-- ENTRIES PROVIDED follows --
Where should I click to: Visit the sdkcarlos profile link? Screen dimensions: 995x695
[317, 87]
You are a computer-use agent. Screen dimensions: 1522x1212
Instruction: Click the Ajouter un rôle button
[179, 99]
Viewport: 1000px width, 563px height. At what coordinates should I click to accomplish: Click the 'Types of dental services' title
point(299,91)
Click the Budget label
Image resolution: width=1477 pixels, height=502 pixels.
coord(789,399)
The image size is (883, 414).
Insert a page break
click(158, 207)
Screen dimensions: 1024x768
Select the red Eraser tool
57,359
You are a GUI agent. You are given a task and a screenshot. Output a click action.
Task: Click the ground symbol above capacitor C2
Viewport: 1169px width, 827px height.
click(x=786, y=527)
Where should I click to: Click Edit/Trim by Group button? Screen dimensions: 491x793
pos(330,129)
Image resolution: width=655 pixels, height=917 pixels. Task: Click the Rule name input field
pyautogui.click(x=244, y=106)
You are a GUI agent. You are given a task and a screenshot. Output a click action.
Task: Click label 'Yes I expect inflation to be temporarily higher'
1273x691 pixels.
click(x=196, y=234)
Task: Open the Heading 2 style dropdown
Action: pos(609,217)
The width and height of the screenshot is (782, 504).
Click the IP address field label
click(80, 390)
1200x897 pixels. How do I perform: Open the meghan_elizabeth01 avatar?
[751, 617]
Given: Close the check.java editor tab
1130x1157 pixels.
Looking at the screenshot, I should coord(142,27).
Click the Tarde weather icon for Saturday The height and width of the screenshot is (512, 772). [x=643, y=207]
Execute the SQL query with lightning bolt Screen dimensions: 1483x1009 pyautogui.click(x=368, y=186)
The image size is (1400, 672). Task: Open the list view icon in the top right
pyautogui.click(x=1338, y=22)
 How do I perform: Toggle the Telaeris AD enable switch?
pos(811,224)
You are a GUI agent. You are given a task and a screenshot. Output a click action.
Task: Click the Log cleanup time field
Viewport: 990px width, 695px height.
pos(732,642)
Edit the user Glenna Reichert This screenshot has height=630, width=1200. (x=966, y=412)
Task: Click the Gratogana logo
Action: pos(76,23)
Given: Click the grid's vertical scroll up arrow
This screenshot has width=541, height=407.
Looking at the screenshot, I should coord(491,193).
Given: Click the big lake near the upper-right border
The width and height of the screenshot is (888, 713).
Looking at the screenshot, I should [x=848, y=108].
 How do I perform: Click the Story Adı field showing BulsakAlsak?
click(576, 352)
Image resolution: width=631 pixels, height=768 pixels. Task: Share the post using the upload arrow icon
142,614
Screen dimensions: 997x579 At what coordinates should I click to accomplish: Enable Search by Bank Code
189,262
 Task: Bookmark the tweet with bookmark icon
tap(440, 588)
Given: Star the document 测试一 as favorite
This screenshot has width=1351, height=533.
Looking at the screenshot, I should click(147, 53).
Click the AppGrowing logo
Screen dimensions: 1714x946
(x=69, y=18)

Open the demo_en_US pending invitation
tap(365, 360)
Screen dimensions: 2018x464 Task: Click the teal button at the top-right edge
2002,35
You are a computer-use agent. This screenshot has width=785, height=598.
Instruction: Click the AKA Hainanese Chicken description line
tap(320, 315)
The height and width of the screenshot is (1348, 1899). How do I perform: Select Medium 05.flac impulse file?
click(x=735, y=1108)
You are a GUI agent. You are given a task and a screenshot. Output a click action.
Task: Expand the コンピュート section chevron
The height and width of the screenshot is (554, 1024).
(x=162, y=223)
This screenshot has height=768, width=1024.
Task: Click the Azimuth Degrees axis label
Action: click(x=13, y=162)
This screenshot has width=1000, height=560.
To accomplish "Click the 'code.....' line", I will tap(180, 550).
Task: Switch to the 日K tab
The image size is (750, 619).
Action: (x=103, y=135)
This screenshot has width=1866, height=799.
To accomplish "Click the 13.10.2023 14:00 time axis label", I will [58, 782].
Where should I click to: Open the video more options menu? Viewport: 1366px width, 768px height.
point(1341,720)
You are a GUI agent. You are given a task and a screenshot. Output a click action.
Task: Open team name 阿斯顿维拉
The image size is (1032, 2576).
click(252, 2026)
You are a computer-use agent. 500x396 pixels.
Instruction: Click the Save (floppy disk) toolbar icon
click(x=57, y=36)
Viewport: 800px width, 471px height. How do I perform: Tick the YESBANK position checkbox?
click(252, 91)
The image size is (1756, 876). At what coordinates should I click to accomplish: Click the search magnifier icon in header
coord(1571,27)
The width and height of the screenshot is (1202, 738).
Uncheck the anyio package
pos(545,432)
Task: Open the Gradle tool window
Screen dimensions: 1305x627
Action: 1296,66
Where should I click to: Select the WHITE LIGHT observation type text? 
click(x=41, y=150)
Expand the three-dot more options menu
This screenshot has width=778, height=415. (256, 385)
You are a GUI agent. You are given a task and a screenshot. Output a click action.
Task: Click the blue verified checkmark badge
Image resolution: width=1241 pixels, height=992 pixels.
-- ENTRIES PROVIDED concluded --
=== WHAT YOU WILL DO ===
Exact copies of the lines from the start of the data up to the line holding "Screen dimensions: 1024x768", both included, are all that is needed.

=== EXPECTED ANSWER ===
Where should I click to: Visit the sdkcarlos profile link? Screen dimensions: 995x695
[317, 87]
You are a computer-use agent. Screen dimensions: 1522x1212
Instruction: Click the Ajouter un rôle button
[179, 99]
Viewport: 1000px width, 563px height. At what coordinates should I click to accomplish: Click the 'Types of dental services' title
point(299,91)
Click the Budget label
Image resolution: width=1477 pixels, height=502 pixels.
coord(789,399)
The image size is (883, 414).
Insert a page break
click(158, 207)
Screen dimensions: 1024x768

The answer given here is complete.